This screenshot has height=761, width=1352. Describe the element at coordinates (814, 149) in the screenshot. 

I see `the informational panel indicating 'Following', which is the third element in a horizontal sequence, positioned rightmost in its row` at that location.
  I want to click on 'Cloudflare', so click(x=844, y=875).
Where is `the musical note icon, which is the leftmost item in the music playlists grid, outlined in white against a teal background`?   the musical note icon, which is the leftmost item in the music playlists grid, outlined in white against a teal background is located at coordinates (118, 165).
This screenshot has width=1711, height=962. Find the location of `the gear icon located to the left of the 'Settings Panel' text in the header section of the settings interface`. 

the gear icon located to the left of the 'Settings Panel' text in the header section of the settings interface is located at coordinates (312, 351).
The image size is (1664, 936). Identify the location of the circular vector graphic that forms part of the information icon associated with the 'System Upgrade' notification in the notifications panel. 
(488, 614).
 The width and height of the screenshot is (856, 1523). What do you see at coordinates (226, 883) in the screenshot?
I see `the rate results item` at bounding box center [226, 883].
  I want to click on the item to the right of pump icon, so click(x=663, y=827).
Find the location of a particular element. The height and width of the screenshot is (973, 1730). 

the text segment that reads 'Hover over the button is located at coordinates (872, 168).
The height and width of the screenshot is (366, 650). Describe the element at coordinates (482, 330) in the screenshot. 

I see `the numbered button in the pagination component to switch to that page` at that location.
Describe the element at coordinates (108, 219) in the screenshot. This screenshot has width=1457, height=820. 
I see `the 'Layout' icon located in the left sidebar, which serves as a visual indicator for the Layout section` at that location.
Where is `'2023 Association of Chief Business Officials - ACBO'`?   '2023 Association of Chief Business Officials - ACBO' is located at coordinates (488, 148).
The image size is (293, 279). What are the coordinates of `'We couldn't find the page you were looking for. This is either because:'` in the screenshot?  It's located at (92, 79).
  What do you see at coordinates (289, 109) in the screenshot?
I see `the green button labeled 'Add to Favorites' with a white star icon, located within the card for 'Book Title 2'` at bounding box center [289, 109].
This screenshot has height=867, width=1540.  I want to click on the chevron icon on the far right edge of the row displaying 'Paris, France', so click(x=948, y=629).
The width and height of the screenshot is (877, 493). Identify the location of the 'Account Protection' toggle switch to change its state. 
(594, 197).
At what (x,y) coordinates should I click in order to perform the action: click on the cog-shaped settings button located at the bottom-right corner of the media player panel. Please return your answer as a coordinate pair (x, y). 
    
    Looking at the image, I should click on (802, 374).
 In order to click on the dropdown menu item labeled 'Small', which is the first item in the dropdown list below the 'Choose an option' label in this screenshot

________

TASK DIRECTIONS → Edit the entries above by replacing "This screenshot has" with "The screenshot has" everywhere, and leave everything else as it is.

COMPLETE ANSWER →
The screenshot has height=761, width=1352. Describe the element at coordinates (814, 149) in the screenshot. 

I see `the informational panel indicating 'Following', which is the third element in a horizontal sequence, positioned rightmost in its row` at that location.
  I want to click on 'Cloudflare', so click(x=844, y=875).
Where is `the musical note icon, which is the leftmost item in the music playlists grid, outlined in white against a teal background`?   the musical note icon, which is the leftmost item in the music playlists grid, outlined in white against a teal background is located at coordinates (118, 165).
The screenshot has width=1711, height=962. Find the location of `the gear icon located to the left of the 'Settings Panel' text in the header section of the settings interface`. 

the gear icon located to the left of the 'Settings Panel' text in the header section of the settings interface is located at coordinates (312, 351).
The image size is (1664, 936). Identify the location of the circular vector graphic that forms part of the information icon associated with the 'System Upgrade' notification in the notifications panel. 
(488, 614).
 The width and height of the screenshot is (856, 1523). What do you see at coordinates (226, 883) in the screenshot?
I see `the rate results item` at bounding box center [226, 883].
  I want to click on the item to the right of pump icon, so click(x=663, y=827).
Find the location of a particular element. The height and width of the screenshot is (973, 1730). 

the text segment that reads 'Hover over the button is located at coordinates (872, 168).
The height and width of the screenshot is (366, 650). Describe the element at coordinates (482, 330) in the screenshot. 

I see `the numbered button in the pagination component to switch to that page` at that location.
Describe the element at coordinates (108, 219) in the screenshot. The screenshot has width=1457, height=820. 
I see `the 'Layout' icon located in the left sidebar, which serves as a visual indicator for the Layout section` at that location.
Where is `'2023 Association of Chief Business Officials - ACBO'`?   '2023 Association of Chief Business Officials - ACBO' is located at coordinates (488, 148).
The image size is (293, 279). What are the coordinates of `'We couldn't find the page you were looking for. This is either because:'` in the screenshot?  It's located at (92, 79).
  What do you see at coordinates (289, 109) in the screenshot?
I see `the green button labeled 'Add to Favorites' with a white star icon, located within the card for 'Book Title 2'` at bounding box center [289, 109].
The screenshot has height=867, width=1540.  I want to click on the chevron icon on the far right edge of the row displaying 'Paris, France', so click(x=948, y=629).
The width and height of the screenshot is (877, 493). Identify the location of the 'Account Protection' toggle switch to change its state. 
(594, 197).
At what (x,y) coordinates should I click in order to perform the action: click on the cog-shaped settings button located at the bottom-right corner of the media player panel. Please return your answer as a coordinate pair (x, y). 
    
    Looking at the image, I should click on (802, 374).
 In order to click on the dropdown menu item labeled 'Small', which is the first item in the dropdown list below the 'Choose an option' label in this screenshot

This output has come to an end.